Two types of distillation are investigated: 1) Feature distillation to transfer generative features into image backbones. 2) Label distillation to transfer soft labels predicted by a task head on the generative model onto target backbones.

Why:

Leverages generative models as powerful unsupervised representation learners, avoiding the need for large labeled datasets.
Shows generative model features contain rich semantic information that transfers well to downstream tasks.
Avoids having to jointly train generative and discriminative models. Can distill into any target backbone.

How:

Creates a feature dataset of images and corresponding generative model features.
Uses a feature regressor attached to the target backbone to align and regress generative features.
Employs distillation losses like MSE and Attention Transfer to transfer features.
For label distillation, trains a task head on generative features, and distills predictions onto target backbone.
Evaluates on ImageNet pre-training and transfer, plus in-domain pre-training on datasets like BDD100K.

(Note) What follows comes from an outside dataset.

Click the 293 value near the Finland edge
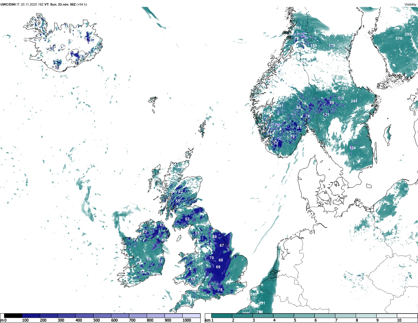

In summary, DreamTeacher provides a new way to leverage generative models to distill visual knowledge into target discriminative backbones in a self-supervised manner, avoiding the need for large labeled datasets. It shows strong performance on multiple benchmarks.

Main Contributions

The main contributions of this paper are:

Proposes DreamTeacher, a new framework for distilling knowledge from generative models into target image backbones for self-supervised pre-training.
Introduces two distillation methods: feature distillation to transfer semantic features, and label distillation to transfer predictions from a task head.
Evaluates various generative models including GANs (BigGAN, StyleGAN) and diffusion models (DDPM) as teachers.
Demonstrates strong performance on ImageNet pre-training and transfer learning, outperforming prior self-supervised methods.
Shows impressive results for in-domain pre-training, significantly outperforming contrastive and masked image modeling methods on datasets like BDD100K and label-efficient segmentation benchmarks.
Provides extensive ablations on design choices like distillation objectives, feature regressors, encoding techniques for diffusion models.
Makes code and models publicly available.

In summary, the key contributions are:

Proposing DreamTeacher as a new self-supervised representation learning paradigm using generative model distillation
Comprehensive evaluation across various settings like ImageNet pre-training, in-domain pre-training, label-efficient tasks
Extensive ablations to validate design choices
Releasing code and models to the community

The paper shows generative model distillation is a promising approach for self-supervised representation learning, achieving new state-of-the-art across multiple benchmarks.

Method Section

Here is a summary of the method section:

The paper proposes the DreamTeacher framework for distilling knowledge from a pretrained generative model G into a target image backbone f in a self-supervised manner.

Two distillation settings are explored:

Unsupervised representation learning:

Create a feature dataset D = {xi, f^g_i} of images and corresponding features from G
Features can come from sampling G (synthesized dataset) or encoding real images into G’s latent space (encoded dataset)
Attach feature regressors to f to map/align its features with f^g_i
Use losses like MSE and Attention Transfer to distill f^g_i into f’s features

Semi-supervised learning:

Train a task-specific head (feature interpreter) on top of frozen G
Distill soft labels predicted by the interpreter into logit layer of f
Combine feature and label distillation losses to train f

For feature regression, an FPN-like top-down architecture is used to align multi-scale features from f to f^g.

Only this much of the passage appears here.